It says "threshold" because that's how the -M switch to git-diff is documented. The merge strategy option is called "rename-score" partially because that's what it's called internally, and partially because it's just an easier name to remember/type. I have no objections to calling it "rename-threshold" if you think that's better.

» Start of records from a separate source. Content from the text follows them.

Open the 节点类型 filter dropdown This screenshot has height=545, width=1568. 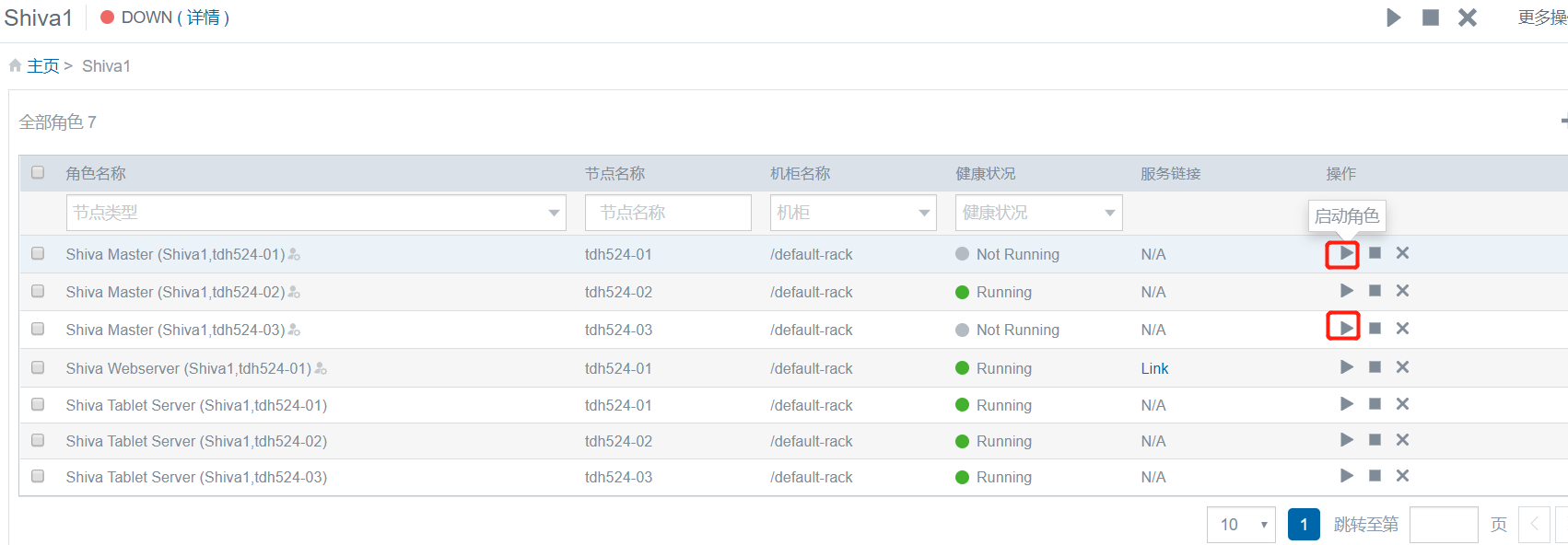point(316,213)
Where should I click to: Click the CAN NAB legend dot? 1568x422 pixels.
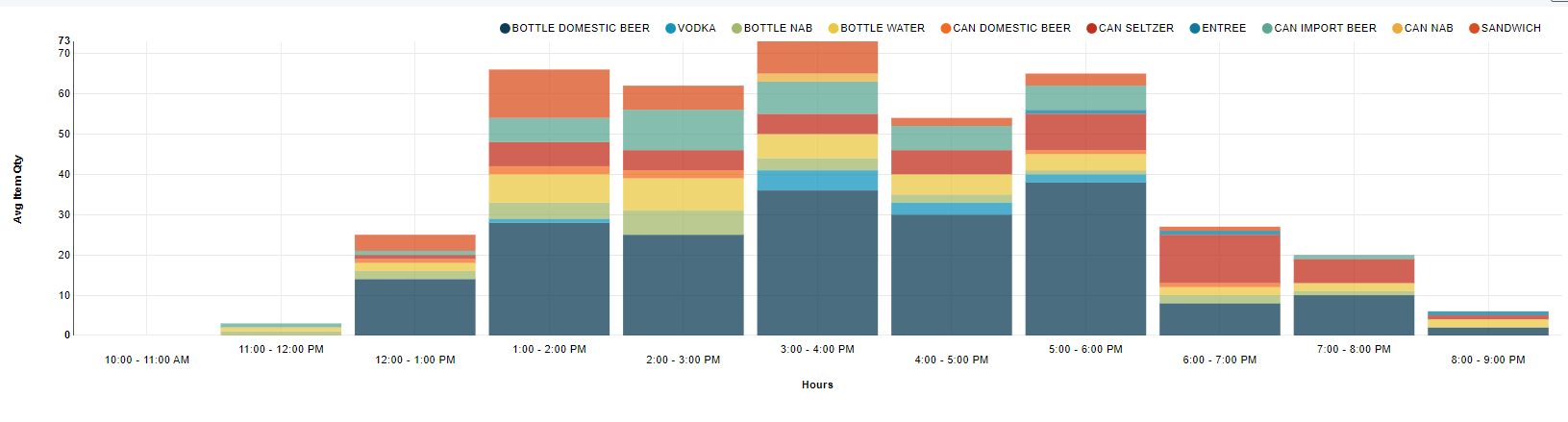pyautogui.click(x=1398, y=29)
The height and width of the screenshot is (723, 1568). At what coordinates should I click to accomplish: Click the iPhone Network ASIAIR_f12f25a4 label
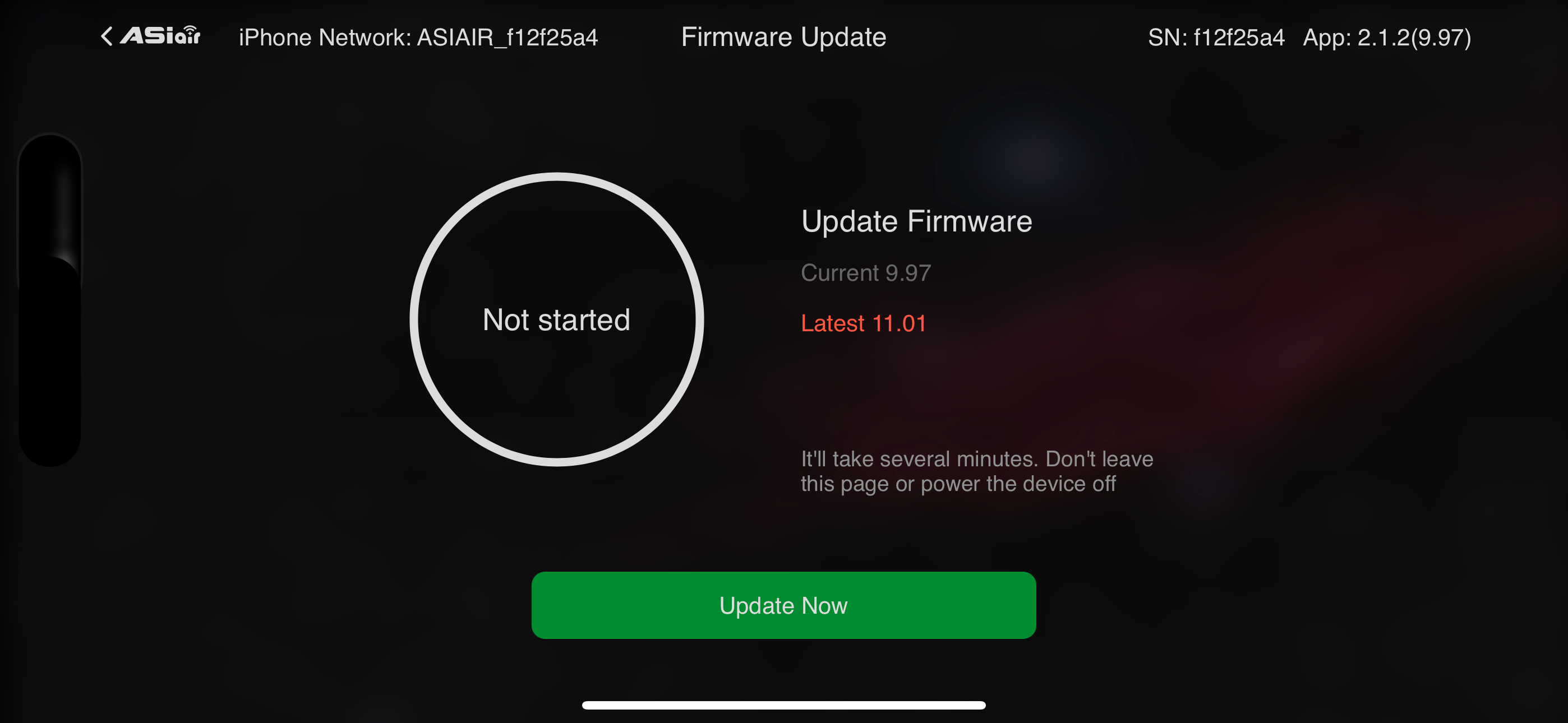pyautogui.click(x=418, y=38)
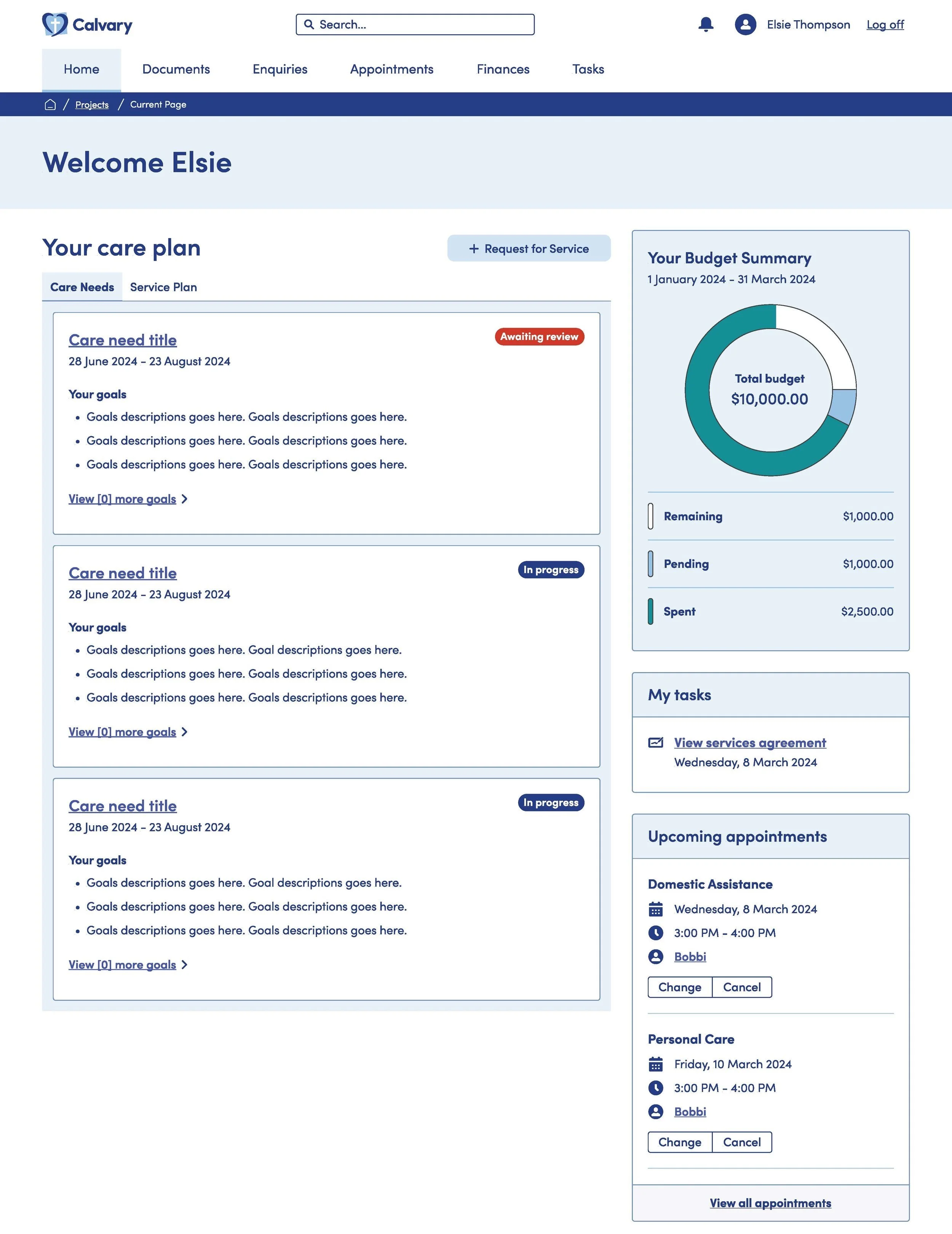Open the View all appointments link

tap(770, 1203)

> At the end-user level, this new option to merge-recursive has exactly the
> same meaning as existing -M given to "diff" family; people would probably
> want to see it made available as a synonym to "diff" family as well, no?

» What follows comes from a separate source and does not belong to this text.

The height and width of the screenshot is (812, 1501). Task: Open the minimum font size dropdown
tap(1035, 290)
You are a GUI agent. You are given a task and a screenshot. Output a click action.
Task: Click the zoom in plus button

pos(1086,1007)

You mean so you can type `git diff --rename-score=50% foo`? A reasonable suggestion, but then what do we do with -B and -C? It doesn't make much sense to give a longer name to only one of the three options. This patch was concerned with simply exposing the functionality to the merge strategy and doesn't attempt to address the problem of providing long names for this trio of options.

-Kevin Ballard

^ permalink raw reply	[flat|nested] 18+ messages in thread

* Re: [PATCH] merge-recursive: option to specify rename threshold
  2010-09-27  5:04         ` Kevin Ballard
@ 2010-09-27  5:24           ` Junio C Hamano
  2010-09-27  5:34             ` Kevin Ballard
  2010-09-27 22:01             ` Kevin Ballard
  0 siblings, 2 replies; 18+ messages in thread
From: Junio C Hamano @ 2010-09-27  5:24 UTC (permalink / raw
  To: Kevin Ballard; +Cc: git

Kevin Ballard <kevin@sb.org> writes:

>> At the end-user level, this new option to merge-recursive has exactly the
>> same meaning as existing -M given to "diff" family; people would probably
>> want to see it made available as a synonym to "diff" family as well, no?
>
> You mean so you can type `git diff --rename-score=50% foo`? A reasonable
> suggestion, but then what do we do with -B and -C? It doesn't make much
> sense to give a longer name to only one of the three options. This patch
> was concerned with simply exposing the functionality to the merge
> strategy and doesn't attempt to address the problem of providing long
> names for this trio of options.

I would call them --break-threshold and --copy-threshold respectively.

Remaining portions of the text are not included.